━━ DATA FOR THIS TASK ━━

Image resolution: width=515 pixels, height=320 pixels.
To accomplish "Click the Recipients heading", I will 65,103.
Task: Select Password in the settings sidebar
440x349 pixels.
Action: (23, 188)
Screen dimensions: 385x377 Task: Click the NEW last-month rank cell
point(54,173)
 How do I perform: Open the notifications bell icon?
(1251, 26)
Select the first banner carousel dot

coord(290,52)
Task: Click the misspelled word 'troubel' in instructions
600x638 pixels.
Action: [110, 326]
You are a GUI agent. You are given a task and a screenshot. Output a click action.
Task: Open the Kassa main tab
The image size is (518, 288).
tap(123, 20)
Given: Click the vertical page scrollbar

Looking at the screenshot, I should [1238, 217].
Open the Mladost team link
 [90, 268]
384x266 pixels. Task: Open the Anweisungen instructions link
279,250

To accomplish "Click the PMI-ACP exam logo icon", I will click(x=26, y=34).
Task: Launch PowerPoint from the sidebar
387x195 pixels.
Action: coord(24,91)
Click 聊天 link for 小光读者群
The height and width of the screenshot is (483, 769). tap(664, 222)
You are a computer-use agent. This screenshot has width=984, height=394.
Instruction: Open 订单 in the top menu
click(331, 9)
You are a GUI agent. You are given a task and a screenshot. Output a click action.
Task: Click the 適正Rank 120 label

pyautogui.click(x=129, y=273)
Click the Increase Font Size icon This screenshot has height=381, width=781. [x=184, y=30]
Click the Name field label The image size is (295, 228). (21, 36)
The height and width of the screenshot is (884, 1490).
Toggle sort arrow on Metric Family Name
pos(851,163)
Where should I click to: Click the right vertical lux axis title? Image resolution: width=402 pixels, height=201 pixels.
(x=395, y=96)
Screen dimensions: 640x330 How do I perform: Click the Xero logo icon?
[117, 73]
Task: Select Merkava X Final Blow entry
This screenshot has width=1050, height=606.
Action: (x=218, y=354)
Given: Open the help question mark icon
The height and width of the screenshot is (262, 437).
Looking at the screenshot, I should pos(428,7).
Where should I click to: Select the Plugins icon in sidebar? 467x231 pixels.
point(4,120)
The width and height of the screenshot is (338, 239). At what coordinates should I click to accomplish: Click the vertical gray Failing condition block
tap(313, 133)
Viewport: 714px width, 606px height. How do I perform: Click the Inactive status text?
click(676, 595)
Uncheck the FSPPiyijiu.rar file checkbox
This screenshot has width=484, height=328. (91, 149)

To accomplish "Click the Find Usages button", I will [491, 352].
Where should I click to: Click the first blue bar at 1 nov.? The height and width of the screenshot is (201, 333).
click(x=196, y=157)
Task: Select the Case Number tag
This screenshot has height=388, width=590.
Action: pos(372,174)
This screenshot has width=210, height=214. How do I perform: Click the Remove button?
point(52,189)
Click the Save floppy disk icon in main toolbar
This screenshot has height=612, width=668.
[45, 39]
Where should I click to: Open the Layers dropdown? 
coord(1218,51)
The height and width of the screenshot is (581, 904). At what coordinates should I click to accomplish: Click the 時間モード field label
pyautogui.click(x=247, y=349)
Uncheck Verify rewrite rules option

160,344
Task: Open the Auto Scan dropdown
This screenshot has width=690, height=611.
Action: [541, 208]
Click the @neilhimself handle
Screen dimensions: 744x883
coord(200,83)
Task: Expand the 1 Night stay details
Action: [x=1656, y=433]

━━━

**EXERCISE GOAL:**
Write out exactly, and only, each line from the one with "Where should I click to: Open" down to the last line of the records above.

**ANSWER TO THIS EXERCISE:**
Where should I click to: Open the Layers dropdown? 
coord(1218,51)
The height and width of the screenshot is (581, 904). At what coordinates should I click to accomplish: Click the 時間モード field label
pyautogui.click(x=247, y=349)
Uncheck Verify rewrite rules option

160,344
Task: Open the Auto Scan dropdown
This screenshot has width=690, height=611.
Action: [541, 208]
Click the @neilhimself handle
Screen dimensions: 744x883
coord(200,83)
Task: Expand the 1 Night stay details
Action: [x=1656, y=433]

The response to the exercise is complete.